Visiting Fellows can have access to library, computing and office facilities; participate in the range of research seminars that take place in the Migration Centre and across the university; and collaborate with Sussex colleagues to plan, develop or complete specific research projects. We particularly welcome Visiting Fellows who are undertaking practical work in the migration field, and wish to take a break from this work to investigate a subject area in more depth.

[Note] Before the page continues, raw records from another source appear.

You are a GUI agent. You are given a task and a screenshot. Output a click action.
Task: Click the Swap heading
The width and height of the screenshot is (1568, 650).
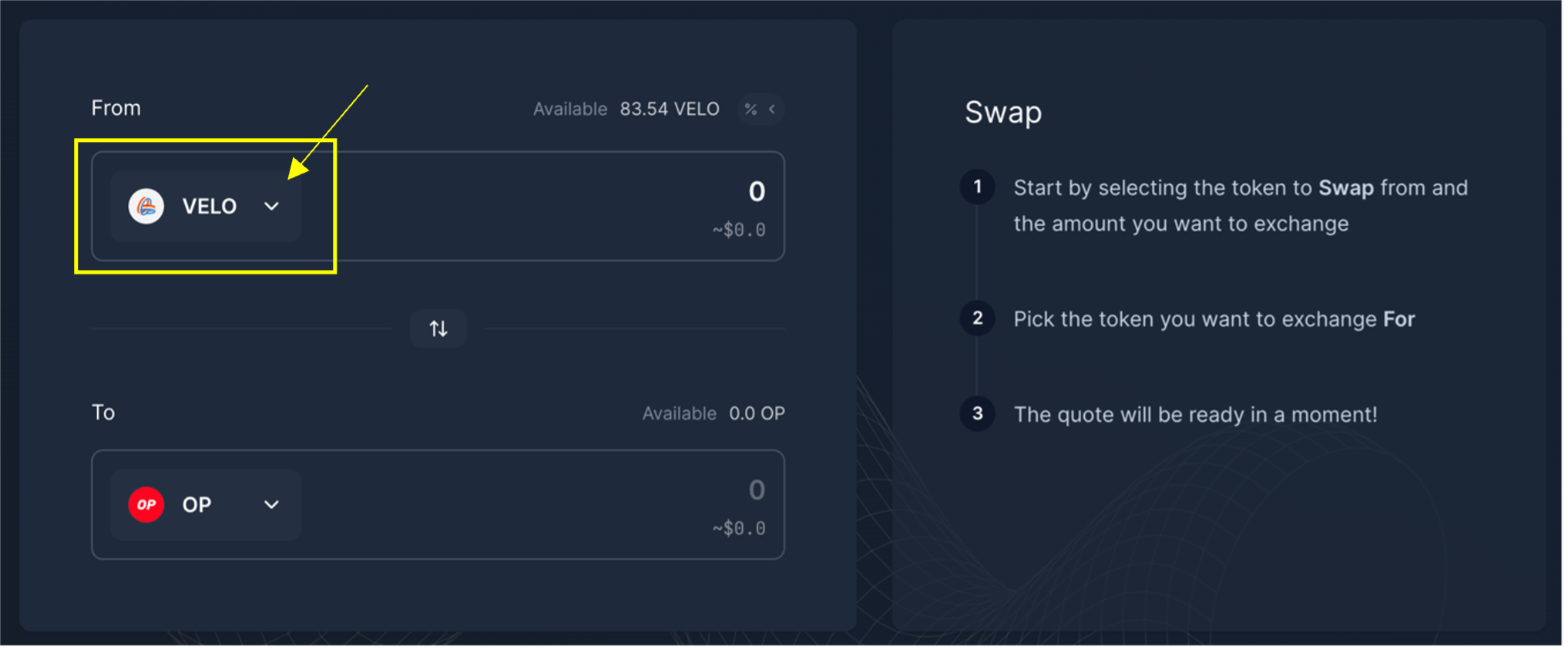[1005, 113]
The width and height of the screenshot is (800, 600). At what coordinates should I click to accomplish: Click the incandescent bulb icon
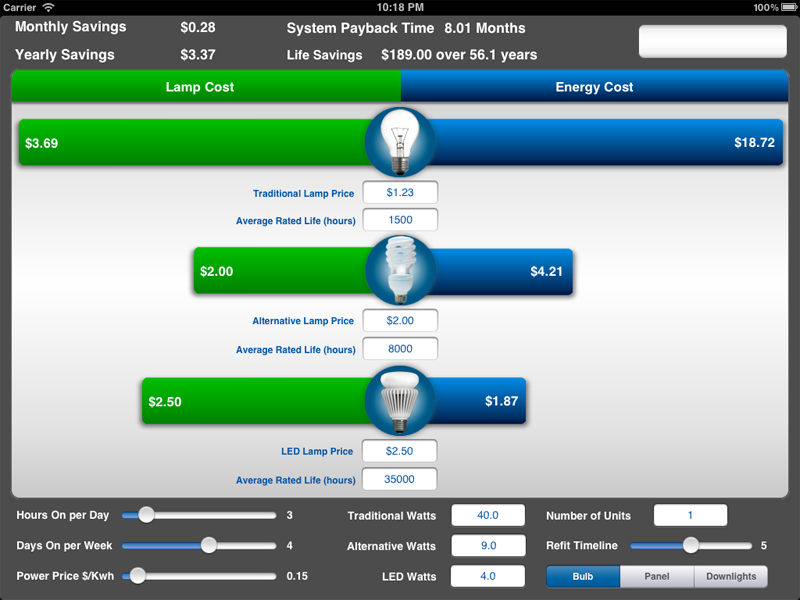(400, 142)
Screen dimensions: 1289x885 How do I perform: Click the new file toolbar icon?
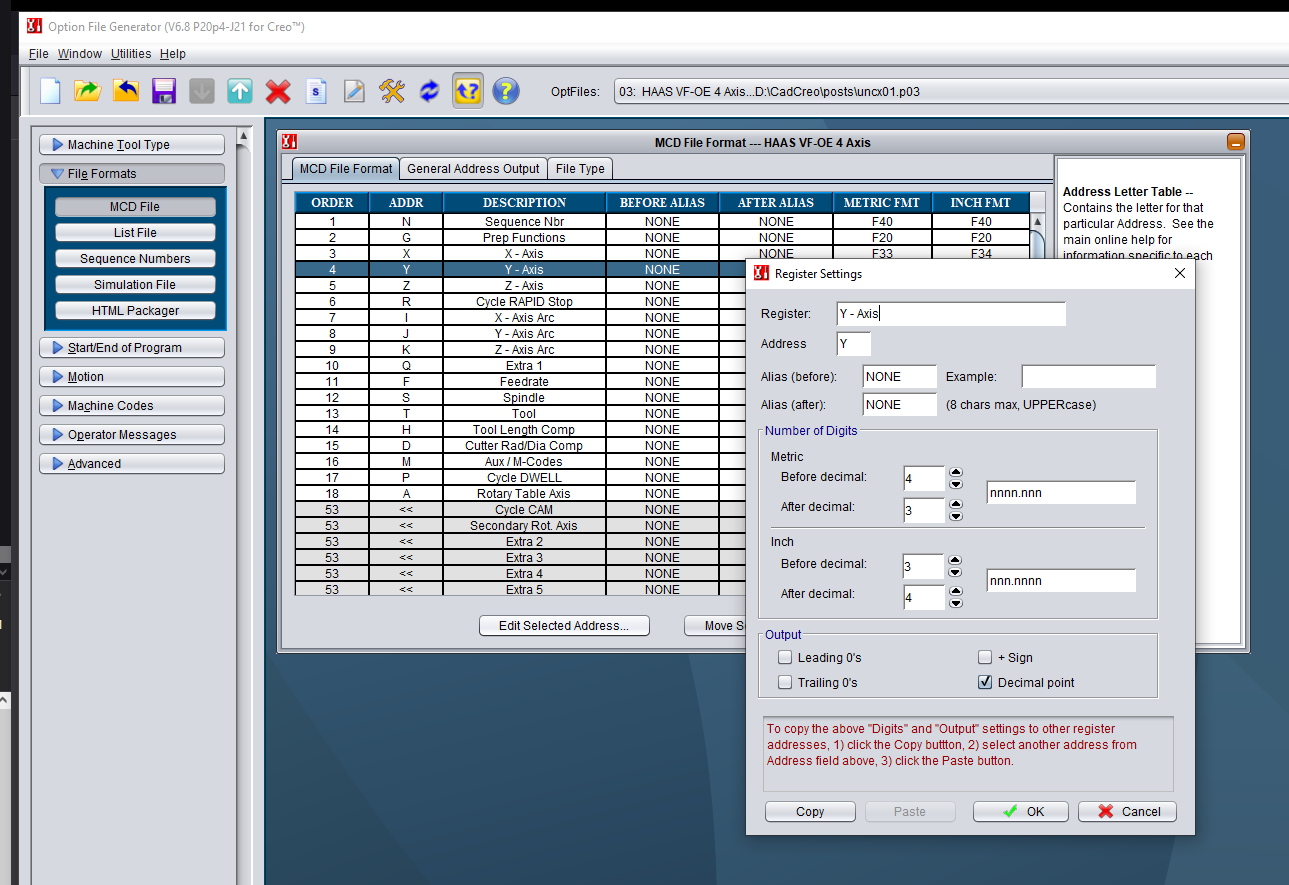50,91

Fees payable by Visiting Fellows will be required. If you are interested in becoming a Migration Centre Visiting Fellow, email migration@sussex.ac.uk
It is also possible to come to Sussex as a Visiting Student, to attend lectures and seminars in our MA or doctoral programmes. For more information, email pg.enquiries@sussex.ac.uk
Current and Recent Visiting Fellows
Ilse van Liempt (2008-2010)
Ilse completed her DPhil at the Institute for Migration and Ethnic Studies (IMES) in Amsterdam. Her book, Navigating Borders. Inside perspectives on the process of human smuggling into the Netherlands, was published in 2007. Currently she is a Marie Curie Research Fellow at Sussex University researching onward migration of Somali immigrants within Europe.

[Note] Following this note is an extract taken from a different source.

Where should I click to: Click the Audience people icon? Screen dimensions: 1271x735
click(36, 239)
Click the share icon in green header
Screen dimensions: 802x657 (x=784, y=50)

Kerry Preibisch (2008-2009)
Kerry Preibisch is associate professor of Sociology and Anthropology at the University of Guelph who specializes in international Migration. Her research focuses on gender and migration, labor migration and global agro-food systems, as well as immigrant communities in rural Canada. Current projects include examining the new social relations of agriculture in the Global North, immigrant farm workers' health, and immigration to rural Canada.
John Davies (2008-2009)
John has been working extensively on vulnerability in migration and on maximising the benefits of migration for the poor. His most recent work has been with the Bangladesh Trade Support Programme building the capacity of the Bangladesh Government to negotiate labour market access for less skilled migrants.
Iman Hashim (2005-08)
Iman is an anthropologist working on child labour and child migration in Ghana. She is collaborating with the Development Research Centre on Migration, Globalisation and Poverty.
Chris Parsons (2005-07)
Chris is an economist, who is currently ODI Fellow working in the Ministry of Trade in Sierra Leone. He is collaborating with us both in the development and use of the Global Migrant Origin Database.
Susan Thieme (2006-07)
Susan is a development geographer based at the University of Zurich. She is working on a project on migration and livelihoods in India and Kazakhstan, and will be based at Sussex in the Autumn term of 2006.
Anastasia Christou (2006)
Anastasia is a cultural geographer, working on the return of Greek Americans to Greece. During 2005, Anastasia worked as Lecturer in Cultural Geography at Sussex.
Ronald Kalyango (2006)
Ronald is Lecturer in Women's Studies at Makerere University, Uganda, and holds a British Council Visiting Fellowship at the Centre from May-June 2006. He is working on internal displacement and gender issues in Uganda.
Abdur Rafique (2006)
Rafique is employed as Research Officer on a project on social protection of temporary work migrants in West Bengal, funded by the Development Research Centre on Migration, Globalisation and Poverty. He is Visiting Fellow at the Centre from April-June 2006.